-- BEGIN --
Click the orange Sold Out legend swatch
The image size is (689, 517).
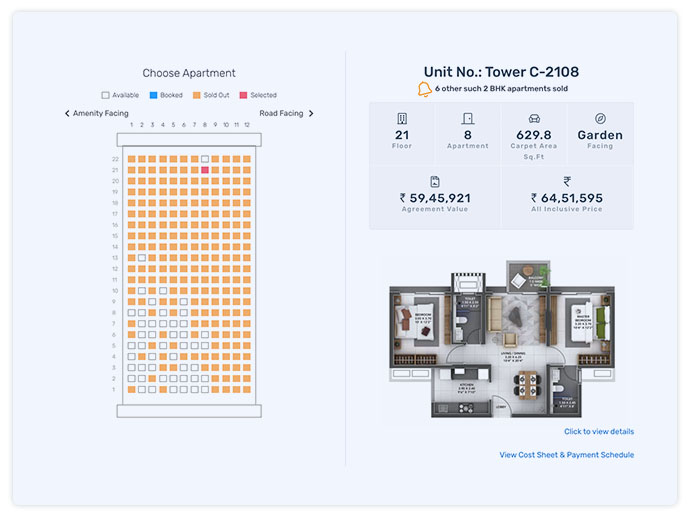click(197, 95)
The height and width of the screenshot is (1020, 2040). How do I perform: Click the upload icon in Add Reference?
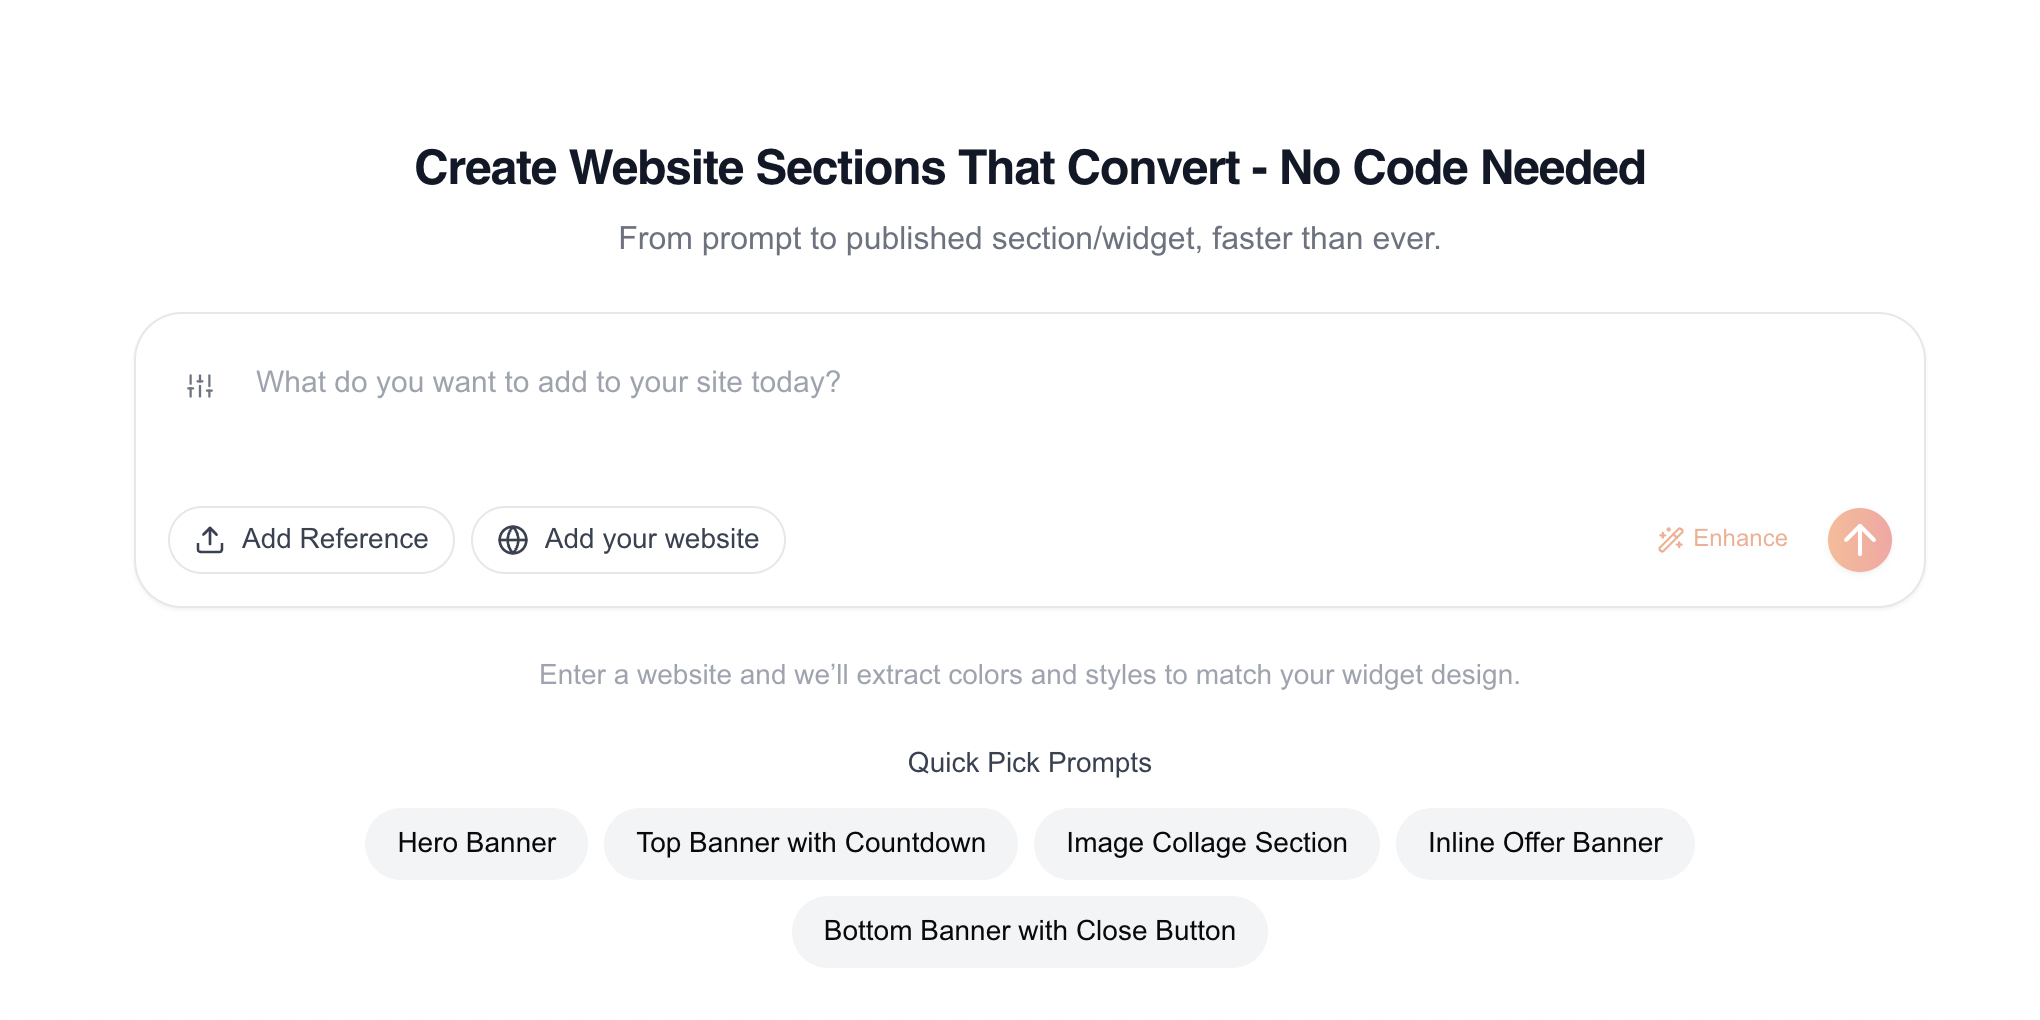coord(210,540)
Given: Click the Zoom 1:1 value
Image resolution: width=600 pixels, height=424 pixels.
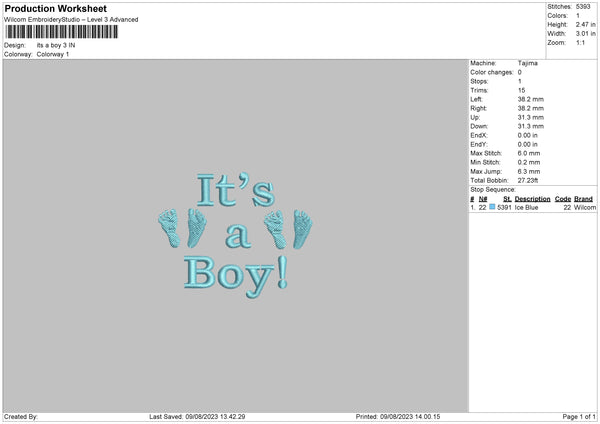Looking at the screenshot, I should (582, 43).
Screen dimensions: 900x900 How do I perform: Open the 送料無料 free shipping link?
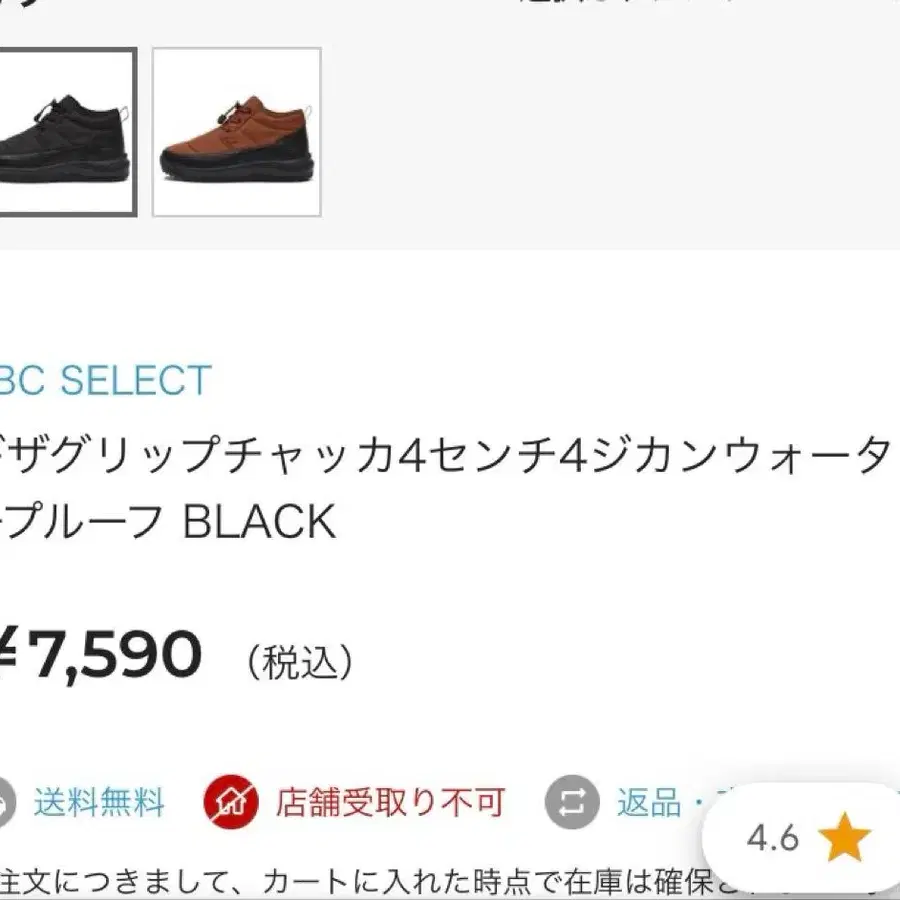point(98,802)
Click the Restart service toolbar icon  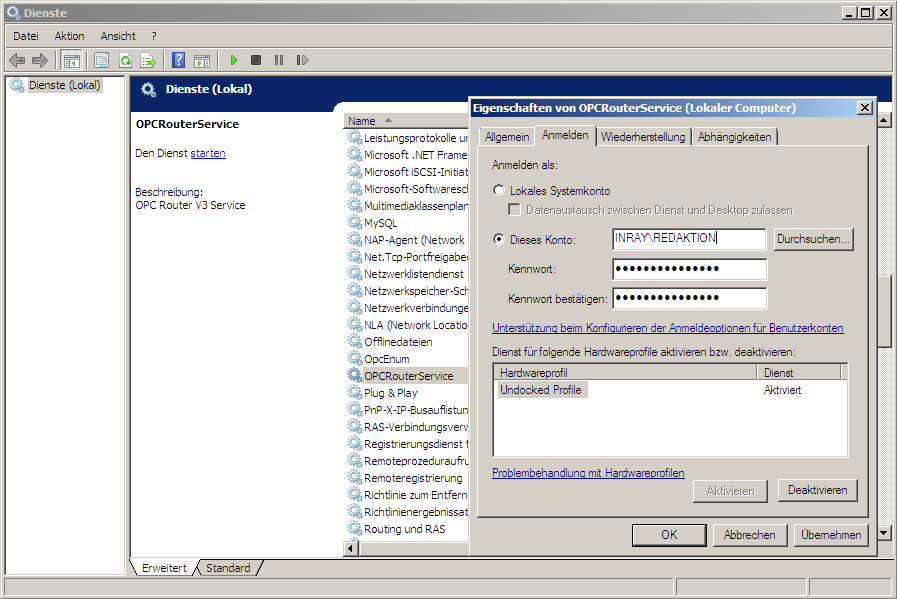pyautogui.click(x=303, y=60)
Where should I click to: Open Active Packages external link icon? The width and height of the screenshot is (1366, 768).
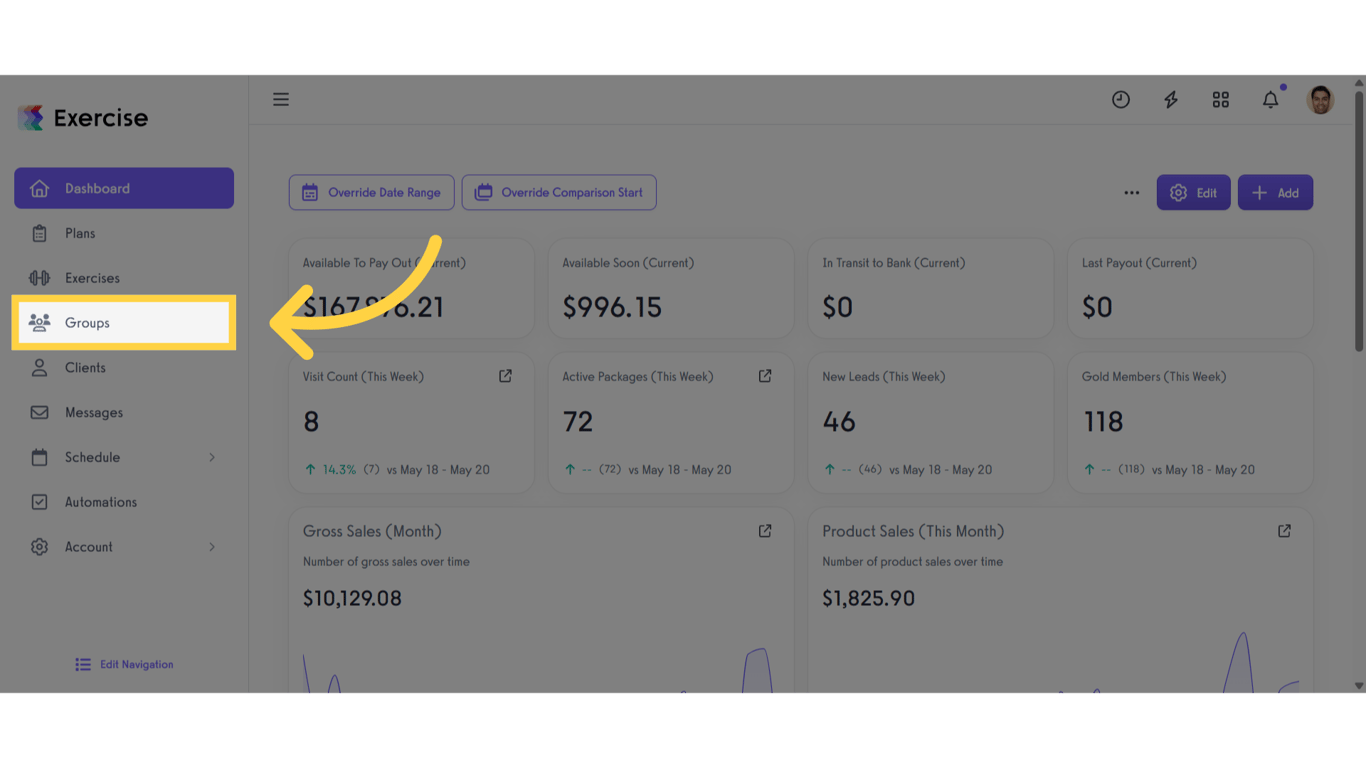(x=765, y=376)
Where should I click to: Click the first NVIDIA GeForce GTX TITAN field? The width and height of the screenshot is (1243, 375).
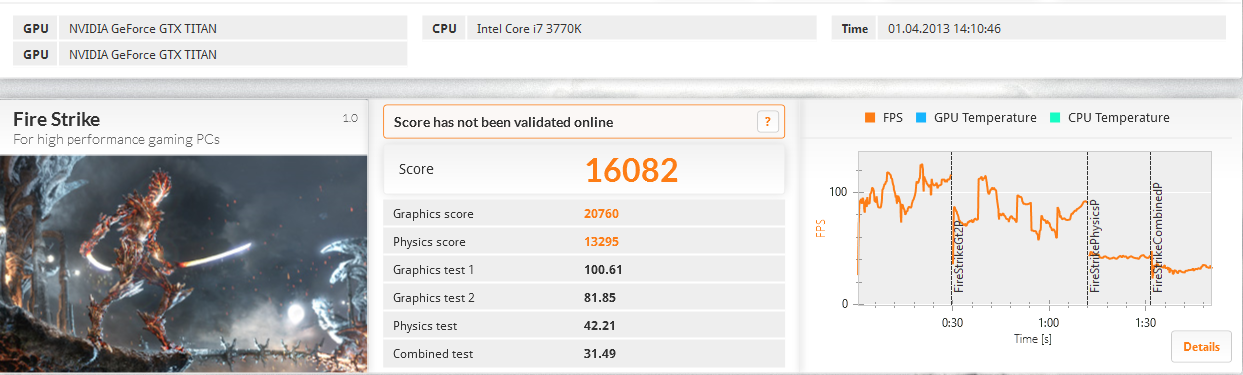232,29
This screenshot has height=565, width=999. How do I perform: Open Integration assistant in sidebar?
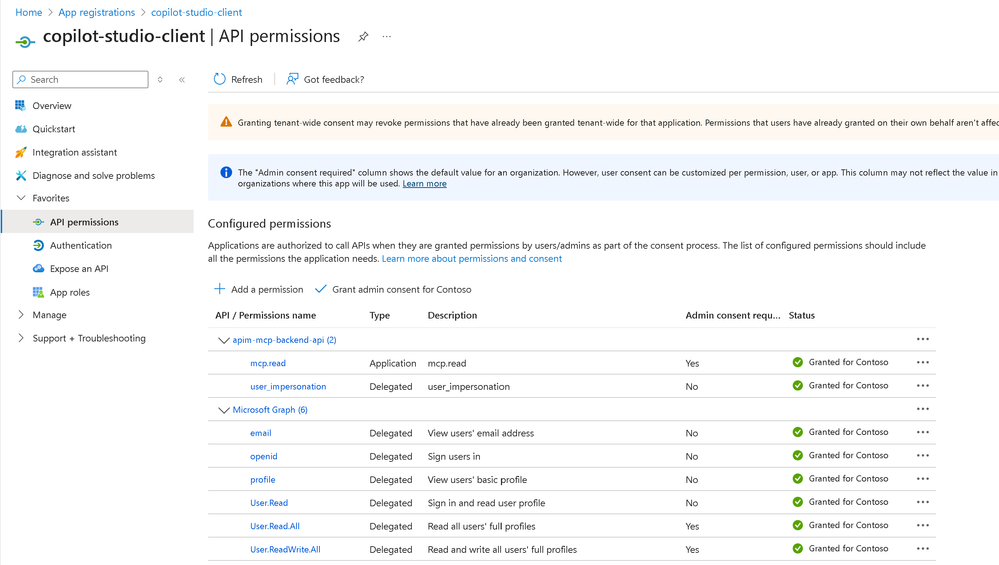74,152
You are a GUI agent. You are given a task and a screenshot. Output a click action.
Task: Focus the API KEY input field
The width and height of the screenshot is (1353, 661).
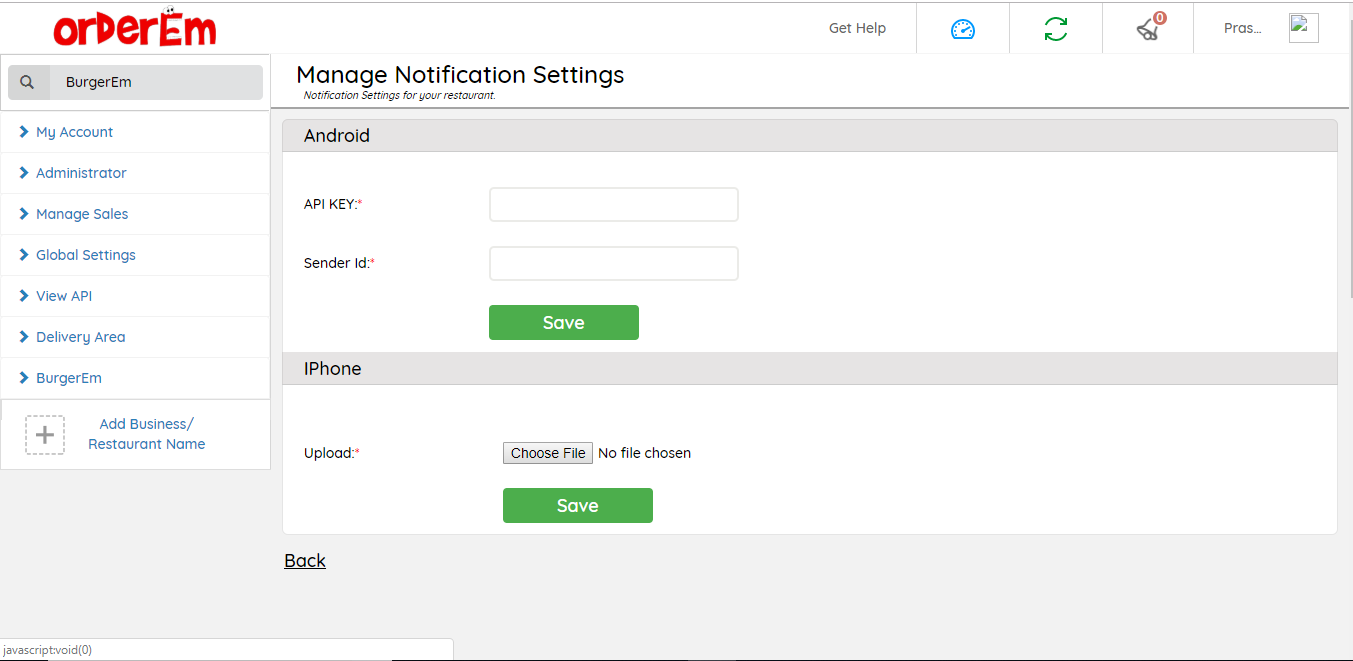tap(613, 204)
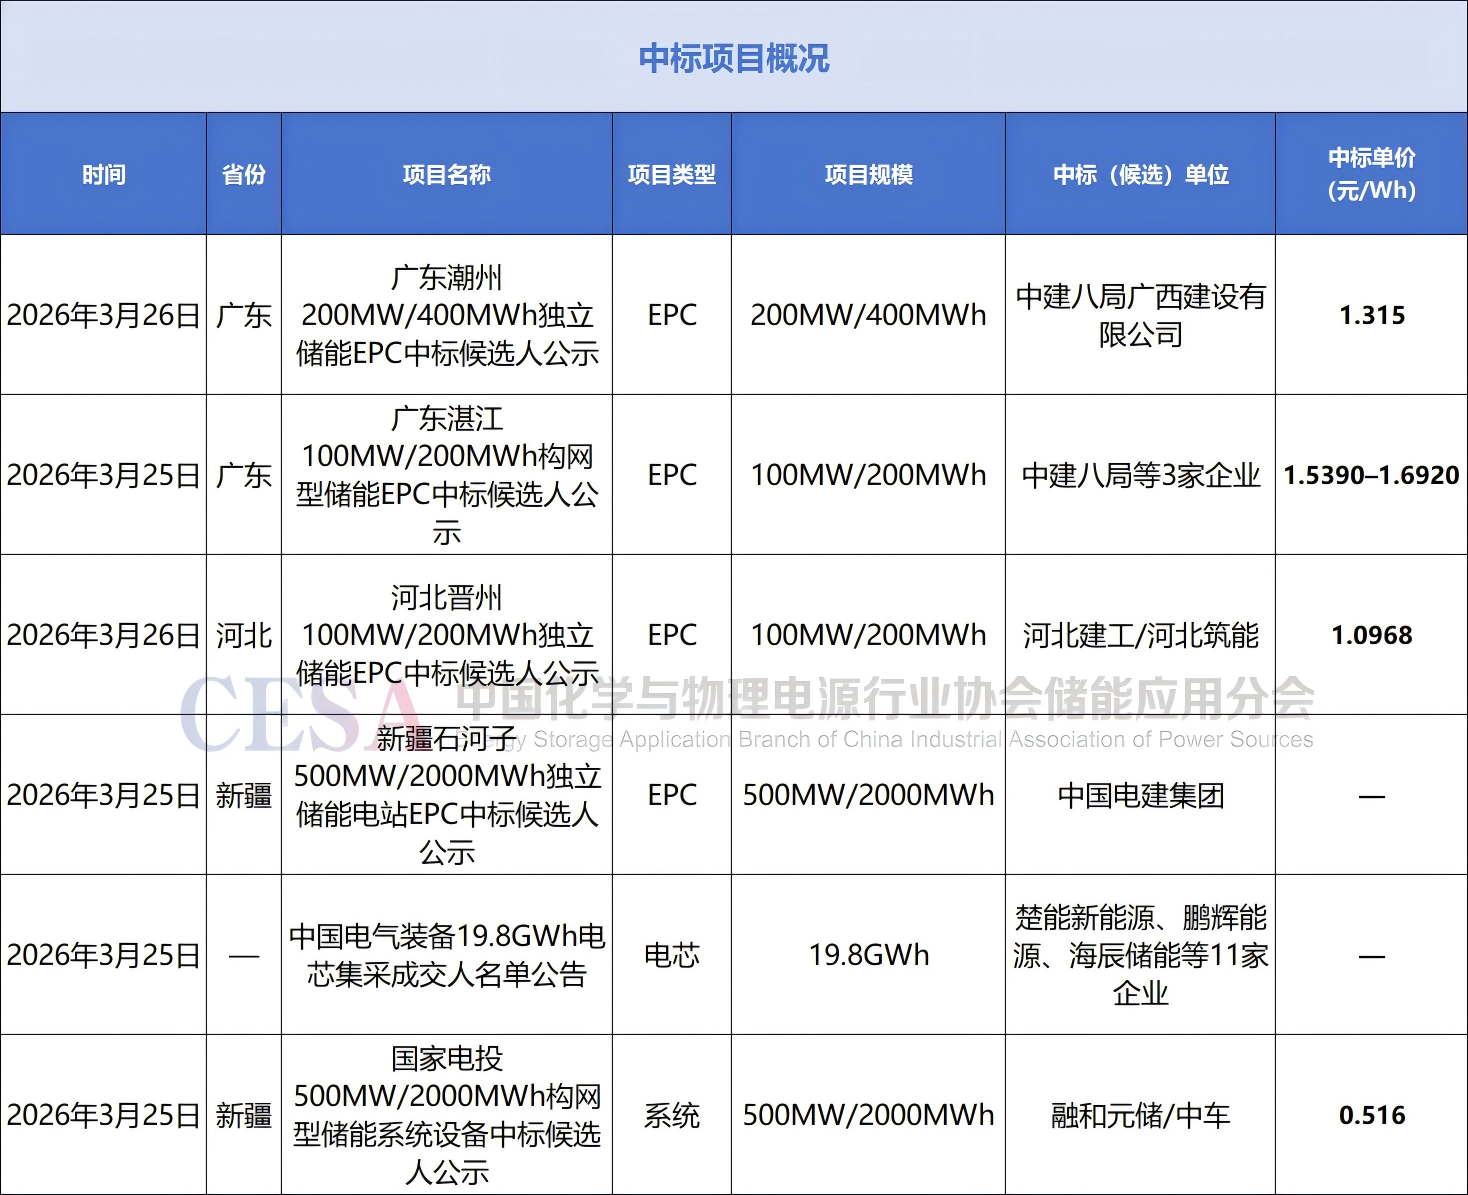Click the 1.0968 unit price cell
Screen dimensions: 1468x1195
(x=1371, y=635)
-- END --
**INSTRUCTIONS FOR THE TASK**
Starting with the line that contains "Where should I click to: Open" and going on through the end of the items, put those lines into a numbered list. Skip blank lines and leave out the pictures.

**TASK RESULT**
1. Where should I click to: Open Active Packages external link icon? The width and height of the screenshot is (1366, 768).
2. (x=765, y=376)
3. Where should I click to: Click the first NVIDIA GeForce GTX TITAN field? The width and height of the screenshot is (1243, 375).
4. 232,29
5. This screenshot has height=565, width=999. How do I perform: Open Integration assistant in sidebar?
6. 74,152
7. You are a GUI agent. You are given a task and a screenshot. Output a click action.
8. Task: Focus the API KEY input field
9. The width and height of the screenshot is (1353, 661).
10. tap(613, 204)
11. Click the 1.0968 unit price cell
12. Screen dimensions: 1468x1195
13. (x=1371, y=635)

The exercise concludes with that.